Conversely, the relative intensity of C–O–C peak was markedly lower in the SB groups (S1B3: 8.42% > S1: 15.79%; S3B3: 7.53% > S3: 16.44%), suggesting active microbial utilization and transformation of epoxide intermediates ether- or epoxide-containing intermediates. Overall, the FTIR and XPS results demonstrate that microbial activity promotes the conversion of oxidized intermediates into more stable and mineralizable carboxyl-rich compounds, providing molecular-scale evidence for the enhanced degradation efficiency observed in the SB treatment.

4. Conclusions

This study developed a silica gel-loaded, iron-catalyzed sodium percarbonate composite (SPC^SF) and combined it with Bacillus subtilis ATCC 11774 for the remediation of diesel-contaminated soil. The simultaneous application of SPCSF and the bacterium achieved the highest removal efficiency (65.1% after 31 d), significantly outperforming chemical oxidation (22.5%) or microbial remediation alone (31.1%). The enhanced performance was attributed to a synergistic mechanism involving both chemical and biological processes.

SPC^SF played a dual role in the system: it generated reactive oxygen species for the oxidative breakdown of long-chain hydrocarbons into bioavailable intermediates, and it modulated soil physicochemical properties—particularly pH and oxidation-reduction potential—creating a more favorable environment for microbial activity. In turn, Bacillus subtilis facilitated the reduction and stabilization of Fe(II), sustaining the Fe(II)/Fe(III) redox cycle and thereby enhancing the generation of hydroxyl radicals in Fenton-like reactions.

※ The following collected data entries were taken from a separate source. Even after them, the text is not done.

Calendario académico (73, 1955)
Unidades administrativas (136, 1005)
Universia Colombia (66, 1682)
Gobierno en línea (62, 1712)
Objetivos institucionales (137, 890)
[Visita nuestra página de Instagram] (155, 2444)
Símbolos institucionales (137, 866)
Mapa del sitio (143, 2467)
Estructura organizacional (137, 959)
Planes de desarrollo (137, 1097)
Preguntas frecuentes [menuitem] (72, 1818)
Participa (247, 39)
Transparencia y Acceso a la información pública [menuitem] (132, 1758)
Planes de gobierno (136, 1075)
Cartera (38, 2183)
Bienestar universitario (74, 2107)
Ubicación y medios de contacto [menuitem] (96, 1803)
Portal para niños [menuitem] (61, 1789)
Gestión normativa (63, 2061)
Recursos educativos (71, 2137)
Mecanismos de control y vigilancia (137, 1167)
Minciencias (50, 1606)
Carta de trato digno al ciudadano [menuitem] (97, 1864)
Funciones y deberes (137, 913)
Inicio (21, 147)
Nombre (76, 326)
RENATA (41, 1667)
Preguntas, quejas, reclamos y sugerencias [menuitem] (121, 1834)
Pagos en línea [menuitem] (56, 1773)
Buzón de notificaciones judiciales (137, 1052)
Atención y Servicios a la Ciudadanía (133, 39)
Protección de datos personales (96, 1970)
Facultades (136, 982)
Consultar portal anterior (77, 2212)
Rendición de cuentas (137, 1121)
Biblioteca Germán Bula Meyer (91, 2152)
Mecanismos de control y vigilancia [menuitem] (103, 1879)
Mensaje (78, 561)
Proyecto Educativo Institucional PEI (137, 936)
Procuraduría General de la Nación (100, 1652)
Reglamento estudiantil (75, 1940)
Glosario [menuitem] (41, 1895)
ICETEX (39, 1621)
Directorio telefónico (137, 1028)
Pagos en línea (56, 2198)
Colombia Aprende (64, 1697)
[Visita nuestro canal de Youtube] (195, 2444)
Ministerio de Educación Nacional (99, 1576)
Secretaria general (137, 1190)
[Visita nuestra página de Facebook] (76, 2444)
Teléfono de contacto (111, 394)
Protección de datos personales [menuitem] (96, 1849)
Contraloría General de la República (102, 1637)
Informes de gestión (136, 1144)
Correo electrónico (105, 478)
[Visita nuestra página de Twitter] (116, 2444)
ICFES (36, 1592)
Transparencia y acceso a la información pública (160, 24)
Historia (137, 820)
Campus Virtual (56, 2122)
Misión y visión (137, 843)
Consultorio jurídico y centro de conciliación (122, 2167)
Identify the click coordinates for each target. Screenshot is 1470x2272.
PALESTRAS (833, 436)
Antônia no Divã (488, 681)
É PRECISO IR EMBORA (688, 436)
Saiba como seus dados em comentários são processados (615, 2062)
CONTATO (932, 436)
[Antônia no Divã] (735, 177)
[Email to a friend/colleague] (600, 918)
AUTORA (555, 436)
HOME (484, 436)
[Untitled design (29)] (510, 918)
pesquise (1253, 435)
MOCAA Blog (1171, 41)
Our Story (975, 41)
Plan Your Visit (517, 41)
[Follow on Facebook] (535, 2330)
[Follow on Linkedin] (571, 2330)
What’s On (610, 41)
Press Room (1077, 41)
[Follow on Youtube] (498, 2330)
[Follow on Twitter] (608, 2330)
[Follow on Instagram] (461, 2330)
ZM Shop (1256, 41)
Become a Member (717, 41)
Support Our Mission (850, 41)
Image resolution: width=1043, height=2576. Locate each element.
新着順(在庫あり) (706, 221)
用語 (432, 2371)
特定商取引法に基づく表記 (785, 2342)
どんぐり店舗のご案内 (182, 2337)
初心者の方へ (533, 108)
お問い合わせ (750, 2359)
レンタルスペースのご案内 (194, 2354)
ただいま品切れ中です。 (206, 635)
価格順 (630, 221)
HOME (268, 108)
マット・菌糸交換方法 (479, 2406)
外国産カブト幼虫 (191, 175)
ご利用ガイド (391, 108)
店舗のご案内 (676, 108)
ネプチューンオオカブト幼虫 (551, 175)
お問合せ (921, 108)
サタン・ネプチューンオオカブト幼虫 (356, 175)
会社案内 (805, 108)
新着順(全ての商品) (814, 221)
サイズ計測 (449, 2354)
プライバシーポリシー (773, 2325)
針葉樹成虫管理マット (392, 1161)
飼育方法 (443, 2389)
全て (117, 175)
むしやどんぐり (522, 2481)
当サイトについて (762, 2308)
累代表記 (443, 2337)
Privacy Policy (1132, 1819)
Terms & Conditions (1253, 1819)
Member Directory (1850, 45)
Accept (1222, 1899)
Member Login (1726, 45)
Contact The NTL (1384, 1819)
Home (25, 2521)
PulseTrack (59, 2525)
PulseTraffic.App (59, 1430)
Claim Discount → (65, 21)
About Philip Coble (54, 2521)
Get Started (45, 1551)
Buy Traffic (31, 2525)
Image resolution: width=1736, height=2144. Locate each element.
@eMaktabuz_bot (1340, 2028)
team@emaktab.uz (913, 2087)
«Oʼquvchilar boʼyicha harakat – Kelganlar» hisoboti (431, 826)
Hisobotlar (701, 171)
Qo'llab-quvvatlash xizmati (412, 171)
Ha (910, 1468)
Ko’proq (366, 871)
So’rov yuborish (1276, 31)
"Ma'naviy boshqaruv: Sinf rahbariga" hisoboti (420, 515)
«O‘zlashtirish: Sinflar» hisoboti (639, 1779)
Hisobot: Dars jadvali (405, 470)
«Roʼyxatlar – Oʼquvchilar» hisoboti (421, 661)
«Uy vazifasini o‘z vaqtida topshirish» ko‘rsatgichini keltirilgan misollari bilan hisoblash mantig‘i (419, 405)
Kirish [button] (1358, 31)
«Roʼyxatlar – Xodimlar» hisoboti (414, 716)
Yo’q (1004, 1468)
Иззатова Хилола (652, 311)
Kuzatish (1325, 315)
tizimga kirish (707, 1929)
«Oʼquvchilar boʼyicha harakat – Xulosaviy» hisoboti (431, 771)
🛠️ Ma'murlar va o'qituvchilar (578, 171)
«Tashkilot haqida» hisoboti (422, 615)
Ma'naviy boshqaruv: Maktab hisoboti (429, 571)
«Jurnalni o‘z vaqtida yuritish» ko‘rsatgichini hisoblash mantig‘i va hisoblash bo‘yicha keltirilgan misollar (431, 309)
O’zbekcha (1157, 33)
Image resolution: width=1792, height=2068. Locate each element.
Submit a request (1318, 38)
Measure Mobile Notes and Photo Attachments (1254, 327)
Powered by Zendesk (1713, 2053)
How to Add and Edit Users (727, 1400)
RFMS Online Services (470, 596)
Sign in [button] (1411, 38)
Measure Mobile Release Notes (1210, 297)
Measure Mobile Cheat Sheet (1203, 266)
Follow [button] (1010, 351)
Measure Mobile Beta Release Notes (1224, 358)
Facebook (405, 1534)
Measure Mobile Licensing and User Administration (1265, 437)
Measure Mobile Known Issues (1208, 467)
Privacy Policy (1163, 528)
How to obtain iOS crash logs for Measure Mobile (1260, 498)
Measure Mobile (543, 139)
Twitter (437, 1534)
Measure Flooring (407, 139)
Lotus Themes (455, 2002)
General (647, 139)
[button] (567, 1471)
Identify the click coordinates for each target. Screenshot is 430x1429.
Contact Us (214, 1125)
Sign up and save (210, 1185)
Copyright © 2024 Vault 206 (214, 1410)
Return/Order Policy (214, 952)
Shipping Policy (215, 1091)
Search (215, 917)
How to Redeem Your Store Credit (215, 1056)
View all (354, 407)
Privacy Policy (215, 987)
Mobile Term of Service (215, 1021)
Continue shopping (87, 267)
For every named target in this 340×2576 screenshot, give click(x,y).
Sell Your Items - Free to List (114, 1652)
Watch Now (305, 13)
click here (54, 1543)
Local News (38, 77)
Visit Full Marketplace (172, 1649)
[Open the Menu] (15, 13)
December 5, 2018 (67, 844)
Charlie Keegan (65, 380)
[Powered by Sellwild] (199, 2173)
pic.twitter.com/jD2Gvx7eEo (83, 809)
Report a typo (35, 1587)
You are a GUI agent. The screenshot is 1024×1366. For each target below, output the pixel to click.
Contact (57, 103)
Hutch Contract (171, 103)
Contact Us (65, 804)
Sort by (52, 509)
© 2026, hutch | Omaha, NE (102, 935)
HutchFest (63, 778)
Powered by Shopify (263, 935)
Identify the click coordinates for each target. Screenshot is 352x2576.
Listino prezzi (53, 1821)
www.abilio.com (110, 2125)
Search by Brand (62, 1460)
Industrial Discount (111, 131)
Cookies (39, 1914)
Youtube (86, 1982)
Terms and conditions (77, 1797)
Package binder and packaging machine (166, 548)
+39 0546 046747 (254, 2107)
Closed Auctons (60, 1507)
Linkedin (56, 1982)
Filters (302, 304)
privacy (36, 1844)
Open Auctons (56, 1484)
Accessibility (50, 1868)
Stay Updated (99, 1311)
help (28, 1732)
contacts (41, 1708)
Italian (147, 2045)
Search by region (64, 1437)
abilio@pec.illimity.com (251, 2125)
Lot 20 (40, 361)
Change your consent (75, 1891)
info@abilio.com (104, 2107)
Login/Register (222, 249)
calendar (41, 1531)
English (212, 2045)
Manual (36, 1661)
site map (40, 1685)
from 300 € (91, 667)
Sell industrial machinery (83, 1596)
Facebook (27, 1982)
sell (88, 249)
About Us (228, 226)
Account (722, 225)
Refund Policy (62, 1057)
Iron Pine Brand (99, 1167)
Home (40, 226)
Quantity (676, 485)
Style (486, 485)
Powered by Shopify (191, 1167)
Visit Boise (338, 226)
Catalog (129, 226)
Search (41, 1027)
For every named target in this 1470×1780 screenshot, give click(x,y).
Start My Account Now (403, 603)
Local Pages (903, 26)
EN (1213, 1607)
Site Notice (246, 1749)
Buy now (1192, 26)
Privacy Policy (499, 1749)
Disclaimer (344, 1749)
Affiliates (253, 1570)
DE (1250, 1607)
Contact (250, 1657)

Spectroscopic evidence from 3D-EEM, FTIR, and XPS revealed that the combined treatment promoted the transformation of petroleum hydrocarbons into carboxyl-rich organic matter, indicating effective mineralization and detoxification. The enrichment of Fe(II) and the conversion of ether-bonded intermediates into carboxylic acids provided molecular-scale confirmation of the synergistic interaction.

Overall, the SPC^SF–Bacillus subtilis system offers an efficient, environmentally compatible strategy for the remediation of petroleum hydrocarbon-contaminated soils. The findings provide mechanistic insights and support the potential field application of this combined approach. Future work should focus on optimizing delivery strategies, evaluating long-term ecological effects, and validating the system under real-world soil conditions.